Increase the agitation rate and then start the timer. To determine the agitation rate, a standard curve relating the bead size to the agitation rate should first be generated. After 12 minutes add 10 milliliter of the oil and acetic acid solution to acidify the emulsion, release the calcium from the carbonate, and obtain gelled beads.
Allow eight minutes for this internal gelation step. Notice the color change of the emulsified droplets which contain the phenol red pH indicator. Reduce the agitation rate to 400 RPM, neutralize the acid by adding 40 milliliters of process buffer mixed with 10%medium, which leads to phase inversion.
Stop the agitation one minute later and transfer the mixture to conical tubes. Rinse the spinner flask with an additional 20 milliliter of medium, and add this to the tubes. Aspirate as much of the aqueous solution as possible before aspirating the oil phase.
Centrifuge the tubes for three minute at 630 g to accelerate bead settling and phase separation. Remove the oil and excess process buffer by aspirating with a Pasteur pipette. Wash the beads at least once with medium using 630 g centrifugation between washes.
Filter the bead suspension on 40-micron nylon cell strainers and aspirate excess liquid in the strainer from below. Transfer the beads into a known volume of medium using a spatula. Measure the bead volume and top up the medium to obtain the desired bead concentration.
A typical concentration is one milliliter beads per five milliliter total volume. From this point on, always handle the beads with large-bore pipettes to avoid damaging the beads. The encapsulated cells can now be transferred into T flasks, and used for in vitro culture or transplantation.
At the end of the emulsion process, alginate beads containing immobilized cells should be obtained. After the process, the bead size distribution and the cell survival should be routinely assessed. To determine the bead size distribution, the beads can be stained with toluidine blue, followed by image analysis.
A broad bead size distribution is expected from this process. To assess cell survival the beads can be incubated with live dead stains, such as calcein-AM and ethidium homodimer. Using the process described in this video, 76%beta-tc3 cell survival was measured.
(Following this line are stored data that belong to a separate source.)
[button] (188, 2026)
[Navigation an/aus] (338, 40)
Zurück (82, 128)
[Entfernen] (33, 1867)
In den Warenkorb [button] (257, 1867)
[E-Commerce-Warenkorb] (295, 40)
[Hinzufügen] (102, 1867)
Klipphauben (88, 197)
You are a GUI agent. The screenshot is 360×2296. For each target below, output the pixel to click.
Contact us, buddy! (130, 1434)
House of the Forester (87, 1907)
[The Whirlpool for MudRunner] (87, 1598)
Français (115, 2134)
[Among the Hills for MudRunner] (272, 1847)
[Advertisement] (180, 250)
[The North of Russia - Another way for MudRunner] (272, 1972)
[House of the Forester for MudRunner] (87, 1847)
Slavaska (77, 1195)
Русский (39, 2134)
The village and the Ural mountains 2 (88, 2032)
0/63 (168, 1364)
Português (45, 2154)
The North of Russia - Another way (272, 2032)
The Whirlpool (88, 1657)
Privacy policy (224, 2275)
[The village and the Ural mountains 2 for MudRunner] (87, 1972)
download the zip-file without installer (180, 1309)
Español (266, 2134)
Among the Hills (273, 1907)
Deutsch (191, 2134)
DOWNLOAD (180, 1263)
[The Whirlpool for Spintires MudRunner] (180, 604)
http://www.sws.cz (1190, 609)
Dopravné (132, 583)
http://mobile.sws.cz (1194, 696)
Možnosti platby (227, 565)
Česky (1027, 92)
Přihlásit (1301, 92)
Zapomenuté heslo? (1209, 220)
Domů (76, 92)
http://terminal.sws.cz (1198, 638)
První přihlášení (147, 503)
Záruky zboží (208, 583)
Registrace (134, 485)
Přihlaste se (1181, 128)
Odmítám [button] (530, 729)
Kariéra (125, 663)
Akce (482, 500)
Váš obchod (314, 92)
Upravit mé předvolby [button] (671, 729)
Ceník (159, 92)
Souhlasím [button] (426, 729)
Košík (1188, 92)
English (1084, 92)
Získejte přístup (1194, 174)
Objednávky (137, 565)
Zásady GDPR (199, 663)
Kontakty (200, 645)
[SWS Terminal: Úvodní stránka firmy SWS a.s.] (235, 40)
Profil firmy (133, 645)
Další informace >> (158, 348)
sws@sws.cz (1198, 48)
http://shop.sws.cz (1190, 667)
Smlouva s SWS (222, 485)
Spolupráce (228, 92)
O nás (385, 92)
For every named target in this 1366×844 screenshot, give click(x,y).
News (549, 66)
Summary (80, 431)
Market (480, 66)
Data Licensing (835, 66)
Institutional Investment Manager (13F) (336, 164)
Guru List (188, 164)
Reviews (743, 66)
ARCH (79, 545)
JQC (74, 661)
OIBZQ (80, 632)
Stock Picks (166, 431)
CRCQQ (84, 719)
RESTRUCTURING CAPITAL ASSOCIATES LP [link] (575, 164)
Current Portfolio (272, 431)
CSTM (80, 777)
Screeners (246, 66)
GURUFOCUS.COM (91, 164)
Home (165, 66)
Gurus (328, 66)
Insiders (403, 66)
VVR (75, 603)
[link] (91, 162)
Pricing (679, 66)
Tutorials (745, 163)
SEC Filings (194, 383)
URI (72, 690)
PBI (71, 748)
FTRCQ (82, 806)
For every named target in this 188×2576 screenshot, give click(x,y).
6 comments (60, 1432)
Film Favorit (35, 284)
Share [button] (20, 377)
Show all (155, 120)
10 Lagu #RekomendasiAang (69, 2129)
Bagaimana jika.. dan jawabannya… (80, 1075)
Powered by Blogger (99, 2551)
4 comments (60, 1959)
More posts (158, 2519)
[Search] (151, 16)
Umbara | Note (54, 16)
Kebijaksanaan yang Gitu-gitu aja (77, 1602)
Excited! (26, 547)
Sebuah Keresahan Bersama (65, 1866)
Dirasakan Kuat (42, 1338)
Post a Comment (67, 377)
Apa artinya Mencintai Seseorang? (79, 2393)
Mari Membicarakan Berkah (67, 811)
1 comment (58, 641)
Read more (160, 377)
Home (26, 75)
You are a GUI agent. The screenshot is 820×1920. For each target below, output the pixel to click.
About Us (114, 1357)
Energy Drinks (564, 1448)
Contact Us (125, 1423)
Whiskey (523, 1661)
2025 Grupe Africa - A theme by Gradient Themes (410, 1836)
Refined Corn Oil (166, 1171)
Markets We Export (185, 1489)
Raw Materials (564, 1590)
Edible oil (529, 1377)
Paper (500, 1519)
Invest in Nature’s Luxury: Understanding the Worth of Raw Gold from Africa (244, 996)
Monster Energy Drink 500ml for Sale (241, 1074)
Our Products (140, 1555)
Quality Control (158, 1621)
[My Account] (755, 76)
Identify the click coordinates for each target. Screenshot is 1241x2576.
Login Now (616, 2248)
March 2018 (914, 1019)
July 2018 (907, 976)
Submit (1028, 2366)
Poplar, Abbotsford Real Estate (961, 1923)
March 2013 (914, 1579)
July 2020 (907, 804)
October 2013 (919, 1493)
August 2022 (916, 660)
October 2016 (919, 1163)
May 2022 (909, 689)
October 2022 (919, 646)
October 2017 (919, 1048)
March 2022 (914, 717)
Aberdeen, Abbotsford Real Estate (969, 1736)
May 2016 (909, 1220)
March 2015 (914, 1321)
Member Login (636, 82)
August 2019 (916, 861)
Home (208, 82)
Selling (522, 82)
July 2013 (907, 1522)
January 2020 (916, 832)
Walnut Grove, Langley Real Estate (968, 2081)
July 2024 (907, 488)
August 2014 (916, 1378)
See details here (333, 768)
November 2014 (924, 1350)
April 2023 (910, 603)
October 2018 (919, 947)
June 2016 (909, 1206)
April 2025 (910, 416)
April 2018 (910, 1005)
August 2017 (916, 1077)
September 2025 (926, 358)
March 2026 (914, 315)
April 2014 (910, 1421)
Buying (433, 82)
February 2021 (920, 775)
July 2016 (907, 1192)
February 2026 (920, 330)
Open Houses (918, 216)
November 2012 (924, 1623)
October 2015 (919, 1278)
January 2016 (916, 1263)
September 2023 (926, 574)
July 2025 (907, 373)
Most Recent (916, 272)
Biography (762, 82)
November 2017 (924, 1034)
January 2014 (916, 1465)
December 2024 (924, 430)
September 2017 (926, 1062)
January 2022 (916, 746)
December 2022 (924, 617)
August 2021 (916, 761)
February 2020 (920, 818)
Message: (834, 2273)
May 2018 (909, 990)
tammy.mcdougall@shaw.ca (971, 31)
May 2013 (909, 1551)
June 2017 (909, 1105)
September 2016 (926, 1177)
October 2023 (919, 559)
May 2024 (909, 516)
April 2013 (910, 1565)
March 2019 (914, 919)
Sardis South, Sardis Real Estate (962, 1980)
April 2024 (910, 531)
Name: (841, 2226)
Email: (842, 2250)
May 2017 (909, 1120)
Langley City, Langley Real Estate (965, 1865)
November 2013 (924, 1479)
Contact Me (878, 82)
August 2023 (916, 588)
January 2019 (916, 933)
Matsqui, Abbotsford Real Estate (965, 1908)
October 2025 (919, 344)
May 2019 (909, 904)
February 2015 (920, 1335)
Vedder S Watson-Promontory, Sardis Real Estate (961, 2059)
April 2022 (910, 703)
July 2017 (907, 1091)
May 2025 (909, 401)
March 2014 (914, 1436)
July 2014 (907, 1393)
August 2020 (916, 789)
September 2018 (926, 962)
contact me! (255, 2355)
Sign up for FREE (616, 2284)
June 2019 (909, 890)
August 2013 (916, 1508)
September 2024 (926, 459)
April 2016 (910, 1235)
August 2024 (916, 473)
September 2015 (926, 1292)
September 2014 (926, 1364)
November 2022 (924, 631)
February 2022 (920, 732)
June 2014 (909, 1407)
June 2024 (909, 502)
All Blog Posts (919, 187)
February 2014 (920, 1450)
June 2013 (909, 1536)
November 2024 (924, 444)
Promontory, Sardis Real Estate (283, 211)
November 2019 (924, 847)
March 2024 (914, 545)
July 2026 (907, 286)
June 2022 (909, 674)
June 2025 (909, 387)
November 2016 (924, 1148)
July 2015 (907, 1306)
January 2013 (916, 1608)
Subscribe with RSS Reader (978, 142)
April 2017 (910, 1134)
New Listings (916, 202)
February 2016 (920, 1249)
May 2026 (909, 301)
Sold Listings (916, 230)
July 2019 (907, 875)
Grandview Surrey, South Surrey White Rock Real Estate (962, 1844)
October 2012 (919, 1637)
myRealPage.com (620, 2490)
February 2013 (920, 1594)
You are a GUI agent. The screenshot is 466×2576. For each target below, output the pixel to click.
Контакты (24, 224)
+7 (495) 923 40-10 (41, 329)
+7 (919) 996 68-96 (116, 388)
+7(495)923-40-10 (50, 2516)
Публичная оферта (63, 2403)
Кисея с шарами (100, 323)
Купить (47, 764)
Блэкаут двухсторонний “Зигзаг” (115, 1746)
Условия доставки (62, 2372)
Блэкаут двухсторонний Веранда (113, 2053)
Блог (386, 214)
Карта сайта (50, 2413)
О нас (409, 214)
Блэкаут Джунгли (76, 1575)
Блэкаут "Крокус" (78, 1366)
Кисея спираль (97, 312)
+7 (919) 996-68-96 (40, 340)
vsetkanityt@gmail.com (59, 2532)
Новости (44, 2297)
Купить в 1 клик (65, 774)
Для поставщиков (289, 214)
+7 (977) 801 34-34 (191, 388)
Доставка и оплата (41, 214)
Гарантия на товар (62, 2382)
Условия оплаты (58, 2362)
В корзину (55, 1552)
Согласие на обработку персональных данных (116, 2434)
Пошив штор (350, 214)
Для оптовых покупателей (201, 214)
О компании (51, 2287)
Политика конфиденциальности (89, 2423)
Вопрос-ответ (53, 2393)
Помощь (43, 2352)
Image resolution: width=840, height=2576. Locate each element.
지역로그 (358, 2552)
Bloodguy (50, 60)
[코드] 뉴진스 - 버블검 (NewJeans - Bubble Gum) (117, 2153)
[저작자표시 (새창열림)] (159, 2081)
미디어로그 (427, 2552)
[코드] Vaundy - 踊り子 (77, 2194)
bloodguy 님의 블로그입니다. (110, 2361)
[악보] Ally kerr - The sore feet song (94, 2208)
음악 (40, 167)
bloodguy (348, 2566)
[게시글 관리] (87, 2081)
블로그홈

After watching this video you should have a good understanding of how to immobilize mammalian cells in alginate beads using a simple stirred system. The basic protocol shown in this video should be suitable to immobilize a variety of cell types using a broad range of alginate types and calcitrations. We recommend generating a standard curve relating the average bead size to the agitation rate with every new lot of either alginate or oil.
The emulsification process that we've described is a promising alternative to nozzle-based cell encapsulators. It's a robust and simple method to immobilize mammalian cells in alginate beads. As we and others around the world develop nozzle cell therapies, such scale of methods will be needed for the many thousands of diabetic patients.
We have published promising results from transplanting a beta cell line in 5%alginate beads, and continue to explore the in vivo performance of this improved barrier to transplant rejection.